A 45-year-old male cyclist presents to the OR for repair of an open left femur fracture after being struck by a car. He is currently awake and oriented and is in a cervical collar. He has sustained multiple abrasions and lacerations. In addition to the open femur fracture, the patient has multiple rib fractures, a nondisplaced clavicle fracture, and a small subdural hematoma. His HR is 110 beats/min; his systolic BP is in the 150s; his diastolic BP is in the 80s; his respiratory rate (RR) is 24 breaths/min; and his oxygen saturation is 93% on 10 L of oxygen via face mask.
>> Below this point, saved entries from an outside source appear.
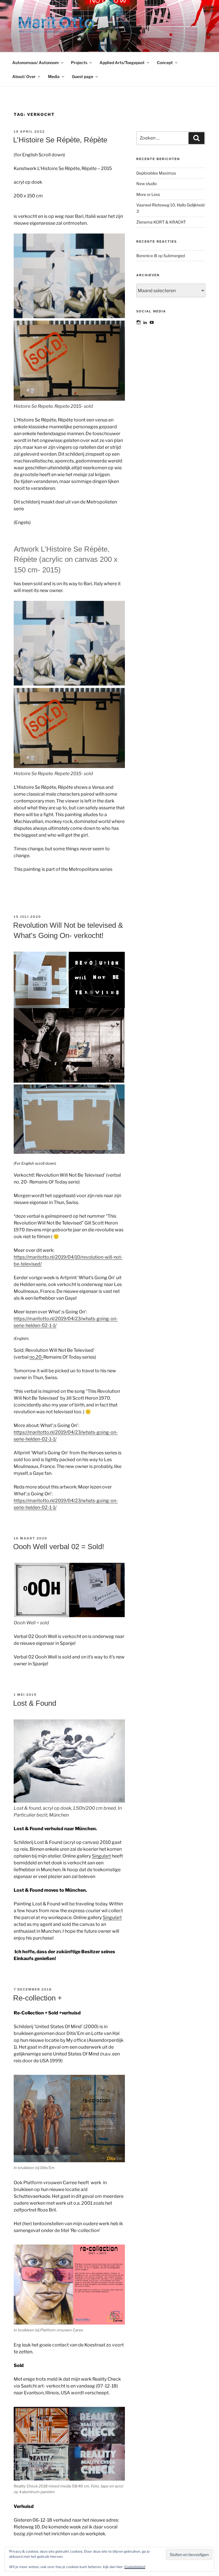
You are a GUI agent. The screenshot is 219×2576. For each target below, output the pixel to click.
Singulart (101, 1856)
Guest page (82, 76)
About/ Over (24, 76)
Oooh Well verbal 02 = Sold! (58, 1546)
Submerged (174, 255)
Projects (79, 62)
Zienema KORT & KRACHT (161, 222)
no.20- (36, 1357)
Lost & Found (34, 1703)
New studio (146, 183)
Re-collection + (37, 1998)
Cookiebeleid (134, 2567)
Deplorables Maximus (156, 173)
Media (54, 76)
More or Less (148, 194)
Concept (165, 62)
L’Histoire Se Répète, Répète (60, 140)
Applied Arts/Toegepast (122, 62)
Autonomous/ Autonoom (35, 62)
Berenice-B (146, 255)
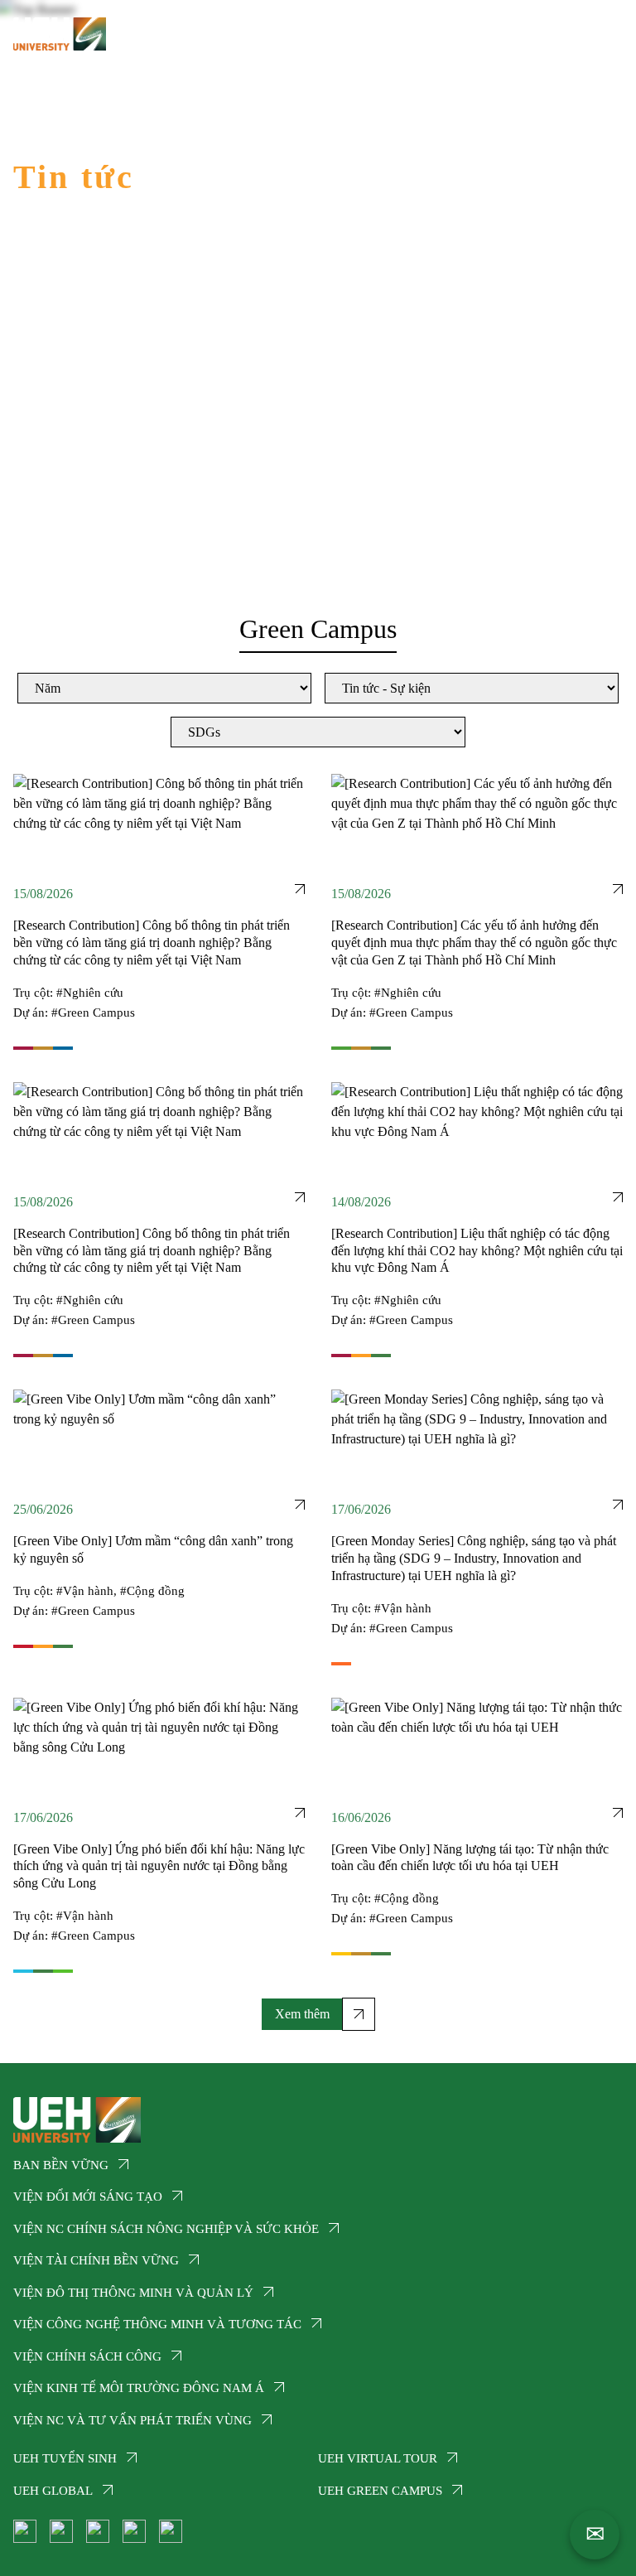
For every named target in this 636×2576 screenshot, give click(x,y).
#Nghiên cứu (89, 992)
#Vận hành (84, 1590)
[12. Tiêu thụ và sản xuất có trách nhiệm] (43, 1048)
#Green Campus (93, 1012)
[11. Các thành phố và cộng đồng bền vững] (361, 1355)
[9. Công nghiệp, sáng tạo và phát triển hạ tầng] (341, 1663)
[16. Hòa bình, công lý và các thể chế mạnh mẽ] (63, 1048)
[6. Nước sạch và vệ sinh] (23, 1971)
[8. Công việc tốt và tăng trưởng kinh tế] (23, 1048)
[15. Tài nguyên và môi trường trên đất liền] (63, 1971)
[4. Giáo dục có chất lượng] (23, 1646)
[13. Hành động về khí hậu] (381, 1048)
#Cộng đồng (152, 1590)
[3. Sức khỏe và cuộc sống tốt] (341, 1048)
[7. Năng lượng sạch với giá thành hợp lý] (341, 1953)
After American Society of Anesthesiologist (ASA) monitors are placed, a rapid sequence induction is performed with ketamine, propofol and succinylcholine. The airway is secured via video laryngoscopy. Shortly after induction, the patient's BP falls to 80s/50s, his oxygen saturation decreases to 88% despite a 100% fraction of inspired oxygen (FiO2), and on inspection, only the left side of the chest is noted to have breath sounds, despite the endotracheal tube being secured at 20 cm at the teeth. 

Resolution

Given the constellation of decreased breath sounds, hypotension, and desaturation developing shortly after initiation of positive-pressure ventilation (PPV) in a trauma patient with known rib fractures, emergency treatment of a tension pneumothorax is indicated. The anesthesiologist should support BP with vasoactive agents while performing a needle decompression in the midclavicular line at the second intercostal space.  Alternatively, if time permits, the anesthesiologist can consult with the trauma surgeon for emergency chest tube placement.